I'm currently thinking about one of my specialties as making sure these countermeasures and tests of these countermeasures are in place.

(This is broadly what we're trying to get at in the ai control post.)

Hmm, yeah it does seem thorny if you can get the points by just saying you'll do something.

Like I absolutely think this shouldn't count for security. I think you should have to demonstrate actual security of model weights and I can't think of any demonstration of "we have the capacity to do security" which I would find fully convincing. (Though setting up some inference server at some point which is secure to highly resourced pen testers would be reasonably compelling for demonstrating part of the security portfolio.)

instead this seems to be penalizing organizations if they open source

I initially thought this was wrong, but on further inspection, I agree and this seems to be a bug.
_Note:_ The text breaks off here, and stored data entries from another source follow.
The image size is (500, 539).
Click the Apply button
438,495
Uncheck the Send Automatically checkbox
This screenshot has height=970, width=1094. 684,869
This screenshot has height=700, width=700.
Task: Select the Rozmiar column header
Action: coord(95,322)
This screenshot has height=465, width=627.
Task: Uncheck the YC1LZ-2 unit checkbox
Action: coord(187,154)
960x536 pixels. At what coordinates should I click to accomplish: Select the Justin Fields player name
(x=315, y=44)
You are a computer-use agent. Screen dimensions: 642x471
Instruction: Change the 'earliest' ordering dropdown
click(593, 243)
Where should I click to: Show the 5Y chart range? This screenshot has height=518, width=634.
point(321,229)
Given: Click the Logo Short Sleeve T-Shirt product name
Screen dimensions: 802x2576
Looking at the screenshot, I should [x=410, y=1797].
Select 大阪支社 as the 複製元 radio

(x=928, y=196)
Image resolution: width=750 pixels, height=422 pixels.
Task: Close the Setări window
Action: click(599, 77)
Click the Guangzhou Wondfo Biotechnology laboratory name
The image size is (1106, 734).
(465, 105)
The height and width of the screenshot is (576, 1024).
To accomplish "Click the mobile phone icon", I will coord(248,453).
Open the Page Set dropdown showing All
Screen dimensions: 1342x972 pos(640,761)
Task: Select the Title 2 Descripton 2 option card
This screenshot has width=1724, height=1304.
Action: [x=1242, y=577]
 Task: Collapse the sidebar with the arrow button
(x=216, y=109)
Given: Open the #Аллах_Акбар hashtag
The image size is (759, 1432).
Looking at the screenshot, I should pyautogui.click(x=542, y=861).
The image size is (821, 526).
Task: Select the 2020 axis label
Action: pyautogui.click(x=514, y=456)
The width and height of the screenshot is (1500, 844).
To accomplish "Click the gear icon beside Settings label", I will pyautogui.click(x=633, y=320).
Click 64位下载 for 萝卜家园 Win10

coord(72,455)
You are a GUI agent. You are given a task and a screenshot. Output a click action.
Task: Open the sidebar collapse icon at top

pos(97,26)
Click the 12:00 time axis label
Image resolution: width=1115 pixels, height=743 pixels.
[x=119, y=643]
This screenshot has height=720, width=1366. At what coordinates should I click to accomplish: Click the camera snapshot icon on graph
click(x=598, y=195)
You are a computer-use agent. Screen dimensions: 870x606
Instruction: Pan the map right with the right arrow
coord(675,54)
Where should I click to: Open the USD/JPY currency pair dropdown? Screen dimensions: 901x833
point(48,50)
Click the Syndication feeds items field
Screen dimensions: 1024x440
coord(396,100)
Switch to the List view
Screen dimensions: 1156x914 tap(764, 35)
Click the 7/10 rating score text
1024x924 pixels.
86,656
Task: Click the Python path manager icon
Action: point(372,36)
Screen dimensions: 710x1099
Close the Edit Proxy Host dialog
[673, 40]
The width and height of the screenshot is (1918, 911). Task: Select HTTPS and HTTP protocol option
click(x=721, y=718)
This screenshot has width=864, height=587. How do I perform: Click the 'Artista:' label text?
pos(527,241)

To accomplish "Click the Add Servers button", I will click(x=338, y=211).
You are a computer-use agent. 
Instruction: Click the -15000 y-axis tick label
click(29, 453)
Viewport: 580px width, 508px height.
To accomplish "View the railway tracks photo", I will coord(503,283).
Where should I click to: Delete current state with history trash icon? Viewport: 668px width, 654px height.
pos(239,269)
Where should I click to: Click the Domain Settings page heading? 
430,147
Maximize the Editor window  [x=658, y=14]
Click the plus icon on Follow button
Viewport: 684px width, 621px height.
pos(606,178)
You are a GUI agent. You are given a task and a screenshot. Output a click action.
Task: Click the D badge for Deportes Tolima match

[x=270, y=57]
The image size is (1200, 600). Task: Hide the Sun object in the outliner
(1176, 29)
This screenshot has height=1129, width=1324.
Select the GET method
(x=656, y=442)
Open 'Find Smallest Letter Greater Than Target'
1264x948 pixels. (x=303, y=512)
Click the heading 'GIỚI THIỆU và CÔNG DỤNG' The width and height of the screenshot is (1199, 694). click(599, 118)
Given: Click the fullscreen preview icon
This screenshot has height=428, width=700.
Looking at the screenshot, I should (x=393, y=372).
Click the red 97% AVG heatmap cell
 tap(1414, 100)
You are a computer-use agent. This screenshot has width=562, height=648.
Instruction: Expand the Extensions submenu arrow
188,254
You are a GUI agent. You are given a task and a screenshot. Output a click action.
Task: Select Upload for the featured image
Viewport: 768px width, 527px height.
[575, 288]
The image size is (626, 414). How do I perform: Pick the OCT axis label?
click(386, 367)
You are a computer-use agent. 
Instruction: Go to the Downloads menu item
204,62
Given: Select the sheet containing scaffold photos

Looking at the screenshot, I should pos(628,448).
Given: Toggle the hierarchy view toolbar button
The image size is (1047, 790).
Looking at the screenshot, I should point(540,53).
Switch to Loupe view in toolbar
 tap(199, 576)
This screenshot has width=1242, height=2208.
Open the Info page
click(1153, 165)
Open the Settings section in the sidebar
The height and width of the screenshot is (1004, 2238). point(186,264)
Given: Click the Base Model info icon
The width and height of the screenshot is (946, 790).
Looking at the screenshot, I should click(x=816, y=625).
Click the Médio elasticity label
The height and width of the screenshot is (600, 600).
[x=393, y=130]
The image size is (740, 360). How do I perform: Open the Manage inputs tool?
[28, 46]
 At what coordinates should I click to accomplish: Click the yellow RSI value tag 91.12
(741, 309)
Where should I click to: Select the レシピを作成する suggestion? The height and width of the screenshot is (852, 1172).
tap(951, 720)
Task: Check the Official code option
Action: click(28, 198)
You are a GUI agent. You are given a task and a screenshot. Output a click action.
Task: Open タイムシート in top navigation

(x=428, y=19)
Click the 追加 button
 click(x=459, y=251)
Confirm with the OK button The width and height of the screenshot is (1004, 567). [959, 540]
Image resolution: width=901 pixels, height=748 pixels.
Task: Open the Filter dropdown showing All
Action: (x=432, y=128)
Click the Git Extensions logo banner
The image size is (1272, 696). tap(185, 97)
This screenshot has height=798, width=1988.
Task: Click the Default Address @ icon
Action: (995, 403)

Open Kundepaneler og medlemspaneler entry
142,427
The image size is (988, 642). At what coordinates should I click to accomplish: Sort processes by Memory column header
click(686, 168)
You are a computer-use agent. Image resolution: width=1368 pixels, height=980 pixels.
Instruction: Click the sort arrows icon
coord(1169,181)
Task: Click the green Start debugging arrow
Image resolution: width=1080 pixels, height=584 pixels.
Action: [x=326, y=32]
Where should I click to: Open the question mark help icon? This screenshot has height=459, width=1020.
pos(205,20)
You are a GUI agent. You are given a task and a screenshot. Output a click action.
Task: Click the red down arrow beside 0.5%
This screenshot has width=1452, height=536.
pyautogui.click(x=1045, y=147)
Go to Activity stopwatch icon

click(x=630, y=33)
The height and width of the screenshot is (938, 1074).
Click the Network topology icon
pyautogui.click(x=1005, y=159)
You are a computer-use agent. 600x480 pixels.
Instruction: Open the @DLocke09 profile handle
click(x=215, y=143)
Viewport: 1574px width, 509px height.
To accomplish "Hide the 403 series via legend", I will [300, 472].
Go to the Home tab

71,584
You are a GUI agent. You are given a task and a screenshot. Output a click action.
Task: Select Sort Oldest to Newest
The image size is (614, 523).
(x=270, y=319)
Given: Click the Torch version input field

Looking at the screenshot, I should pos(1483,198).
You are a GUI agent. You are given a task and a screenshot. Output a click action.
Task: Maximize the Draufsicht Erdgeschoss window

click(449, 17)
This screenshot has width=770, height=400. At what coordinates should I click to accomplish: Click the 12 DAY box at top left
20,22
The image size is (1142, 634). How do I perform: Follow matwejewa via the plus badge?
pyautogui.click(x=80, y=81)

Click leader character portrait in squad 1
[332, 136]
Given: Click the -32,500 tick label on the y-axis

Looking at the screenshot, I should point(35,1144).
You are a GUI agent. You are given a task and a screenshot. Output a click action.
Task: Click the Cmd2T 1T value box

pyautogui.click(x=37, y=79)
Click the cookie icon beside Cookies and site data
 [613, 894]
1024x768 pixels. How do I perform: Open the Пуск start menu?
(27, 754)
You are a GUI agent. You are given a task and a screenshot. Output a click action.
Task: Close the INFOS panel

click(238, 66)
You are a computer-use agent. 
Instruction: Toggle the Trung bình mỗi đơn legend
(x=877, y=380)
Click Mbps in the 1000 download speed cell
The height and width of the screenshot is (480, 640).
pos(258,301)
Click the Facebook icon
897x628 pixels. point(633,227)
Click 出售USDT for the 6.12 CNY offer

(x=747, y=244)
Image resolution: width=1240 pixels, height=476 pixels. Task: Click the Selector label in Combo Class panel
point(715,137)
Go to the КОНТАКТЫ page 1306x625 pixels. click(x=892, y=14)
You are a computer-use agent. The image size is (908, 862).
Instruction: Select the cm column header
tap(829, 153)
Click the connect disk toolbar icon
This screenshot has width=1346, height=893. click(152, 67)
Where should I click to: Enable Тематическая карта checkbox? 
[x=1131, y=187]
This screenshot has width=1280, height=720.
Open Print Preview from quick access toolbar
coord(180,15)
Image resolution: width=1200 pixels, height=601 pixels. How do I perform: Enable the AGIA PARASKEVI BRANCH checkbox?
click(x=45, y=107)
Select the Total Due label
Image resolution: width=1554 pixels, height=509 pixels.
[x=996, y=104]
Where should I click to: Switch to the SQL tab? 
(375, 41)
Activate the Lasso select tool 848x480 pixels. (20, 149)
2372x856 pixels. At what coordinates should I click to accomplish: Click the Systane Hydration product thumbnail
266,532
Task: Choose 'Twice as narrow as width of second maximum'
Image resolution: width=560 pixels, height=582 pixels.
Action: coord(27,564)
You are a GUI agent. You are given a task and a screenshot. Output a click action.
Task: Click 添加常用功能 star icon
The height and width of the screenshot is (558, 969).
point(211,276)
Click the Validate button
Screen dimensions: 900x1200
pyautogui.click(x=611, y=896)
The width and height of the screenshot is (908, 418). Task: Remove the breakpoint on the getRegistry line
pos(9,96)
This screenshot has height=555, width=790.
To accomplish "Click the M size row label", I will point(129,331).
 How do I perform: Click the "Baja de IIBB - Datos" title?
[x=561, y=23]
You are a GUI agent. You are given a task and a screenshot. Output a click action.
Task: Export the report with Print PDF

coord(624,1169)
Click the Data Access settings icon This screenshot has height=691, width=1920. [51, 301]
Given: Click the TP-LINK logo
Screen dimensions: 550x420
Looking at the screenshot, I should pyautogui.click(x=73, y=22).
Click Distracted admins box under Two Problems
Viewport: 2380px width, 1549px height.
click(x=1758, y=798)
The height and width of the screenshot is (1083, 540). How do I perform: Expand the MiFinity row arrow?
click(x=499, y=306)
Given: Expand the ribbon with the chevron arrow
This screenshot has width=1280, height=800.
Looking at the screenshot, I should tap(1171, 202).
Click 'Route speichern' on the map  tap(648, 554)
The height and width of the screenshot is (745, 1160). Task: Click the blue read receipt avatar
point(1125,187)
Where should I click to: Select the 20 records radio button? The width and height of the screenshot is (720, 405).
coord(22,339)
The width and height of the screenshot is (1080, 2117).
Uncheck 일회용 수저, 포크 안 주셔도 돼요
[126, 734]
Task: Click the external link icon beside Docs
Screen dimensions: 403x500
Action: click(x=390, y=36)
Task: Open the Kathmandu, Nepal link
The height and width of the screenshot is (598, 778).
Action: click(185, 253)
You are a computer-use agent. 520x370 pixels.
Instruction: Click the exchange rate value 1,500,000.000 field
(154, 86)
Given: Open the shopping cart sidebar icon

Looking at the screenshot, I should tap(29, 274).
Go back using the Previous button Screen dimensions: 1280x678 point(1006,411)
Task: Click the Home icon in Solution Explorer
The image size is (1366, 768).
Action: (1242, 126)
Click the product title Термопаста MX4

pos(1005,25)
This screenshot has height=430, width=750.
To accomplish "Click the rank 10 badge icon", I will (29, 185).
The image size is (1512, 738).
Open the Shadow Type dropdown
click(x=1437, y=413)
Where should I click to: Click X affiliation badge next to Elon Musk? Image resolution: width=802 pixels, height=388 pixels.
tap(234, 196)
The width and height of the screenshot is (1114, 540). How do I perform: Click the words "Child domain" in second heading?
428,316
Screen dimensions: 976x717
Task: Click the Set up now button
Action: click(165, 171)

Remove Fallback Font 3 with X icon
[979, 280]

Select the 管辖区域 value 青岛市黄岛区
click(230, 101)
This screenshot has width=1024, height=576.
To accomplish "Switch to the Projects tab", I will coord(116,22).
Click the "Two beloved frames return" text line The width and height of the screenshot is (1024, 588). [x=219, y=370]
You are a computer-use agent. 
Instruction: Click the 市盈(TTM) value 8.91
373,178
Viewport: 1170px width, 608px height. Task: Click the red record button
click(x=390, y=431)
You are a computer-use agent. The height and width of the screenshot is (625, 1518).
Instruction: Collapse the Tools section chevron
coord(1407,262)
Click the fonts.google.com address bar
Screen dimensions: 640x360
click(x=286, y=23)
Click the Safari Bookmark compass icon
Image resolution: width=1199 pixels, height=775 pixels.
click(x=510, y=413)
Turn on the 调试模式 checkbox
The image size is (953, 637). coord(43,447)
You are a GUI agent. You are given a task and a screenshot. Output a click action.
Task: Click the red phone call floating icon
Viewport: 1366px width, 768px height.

The deployment criteria starts with:

the lab should deploy its most powerful models privately or release via API or similar, or at least have some specific risk-assessment-result that would make it stop releasing model weights

This criteria seems to allow to lab to meet it by having a good risk assesment criteria, but the rest of the criteria contains specific countermeasures that:

  1. Are impossible to consistently impose if you make weights open (e.g. Enforcement and KYC).
  2. Don't pass cost benefit for current models which pose low risk. (And it seems the criteria is "do you have them implemented right now?)

If the lab had an excellent risk assement policy and released weights if the cost/benefit seemed good, that should be fine according to the "deployment" criteria IMO.

Generally, the deployment criteria should be gated behind "has a plan to do this when models are actually powerful and their implementation of the plan is credible".

I get the sense that this criteria doesn't quite handle the necessarily edge cases to handle reasonable choices orgs might make.

(This is partially my fault as I didn't notice this when providing feedback on this project.)

(IMO making weights accessible is probably good on current margins, e.g. llama-3-70b would be good to release so long as it is part of an overall good policy, is not setting a bad precedent, and doesn't leak architecture secrets.)

(A general problem with this project is somewhat arbitrarily requiring specific countermeasures. I think this is probably intrinsic to the approach I'm afraid.)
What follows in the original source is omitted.